Supplied passage:
· · · · · · ·

Dale Winton
They don’t make gameshow hosts like him any more
Dale Winton may be easily dismissed in some quarters as a genial but trivial light entertainer. But to many of us aged between 35 and 50, he was a hero evocative of an entire era. And it’s all thanks to one cheap ’n’ cheerful game show. “Next time you’re at the checkout and you hear the beep, think of all the fun you could be having on Supermarket Sweep.” It might not be the snappiest of catchphrases but it’s one that chimed with a generation of daytime television viewers. It’s this generation who will be mourning Winton’s death at the age of 62.
As host of unashamedly naff Nineties quiz Supermarket Sweep, Winton became a soothing presence in the background of many a student hangover – including my own.

· · · · · · ·

Data lines:

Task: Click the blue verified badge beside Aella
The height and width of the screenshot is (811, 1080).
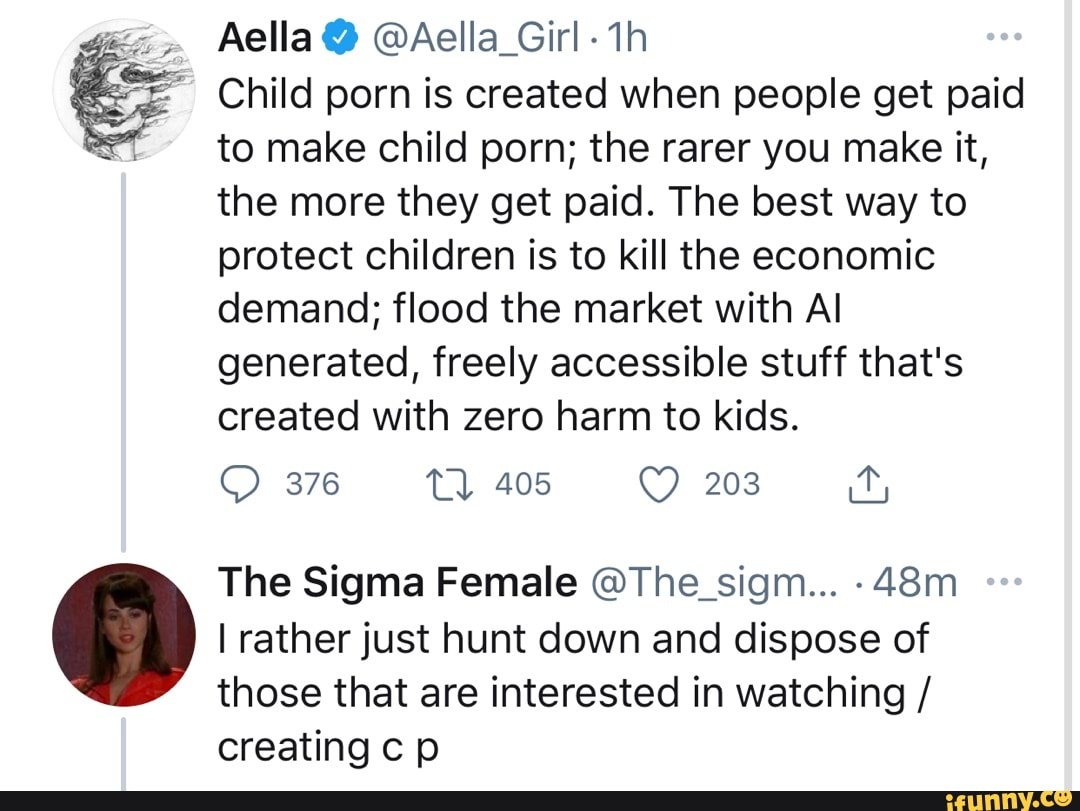Action: pos(340,40)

· · · · · · ·

Tasks to carry out:
(1) Answer these questions from the Dale Winton piece:
(a) At what age did Winton die?
(b) What was the name of the quiz he hosted in the Nineties?
(c) What age range does the writer give for the people to whom he was a hero?
(2) Carry on the Dale Winton piece from its final sentence.
The data have no connection to the Dale Winton piece.

Final answers:
(1)
(a) 62
(b) Supermarket Sweep
(c) Between 35 and 50

(2)
No matter what had happened the night before or how many essays you had to write, just hearing that jaunty theme tune with its refrain of “Check it out!” meant that all was right with the world. Supermarket Sweep was a restorative guilty pleasure. And yes, I admit it: Winton’s show was the cause of many a missed lecture.
My housemates and I would watch in rapt amusement as two-person teams in neon sweatshirts answered easy trivia questions to accumulate seconds on the clock. This would determine how long they had to dash like headless chickens around a studio mock-up of a supermarket, collecting groceries in a demented trolley dash – or going “wild in the aisles”, as Winton put it.
“Forget the little stuff!” we would find ourselves shouting at the screen. “Not the tinned peas! Go for the big cuts of meat!” It was inane. We can’t have been the only viewers who idly dreamt of going on the show ourselves and spent many a happy hour honing our strategy and fantasising about how we’d spend the £2,000 jackpot.
Based on a fiendishly compelling US format created by Al Howard, who also devised Sale of the Century, Supermarket Sweep spawned 13 international versions, a board game and even a spin-off pop single.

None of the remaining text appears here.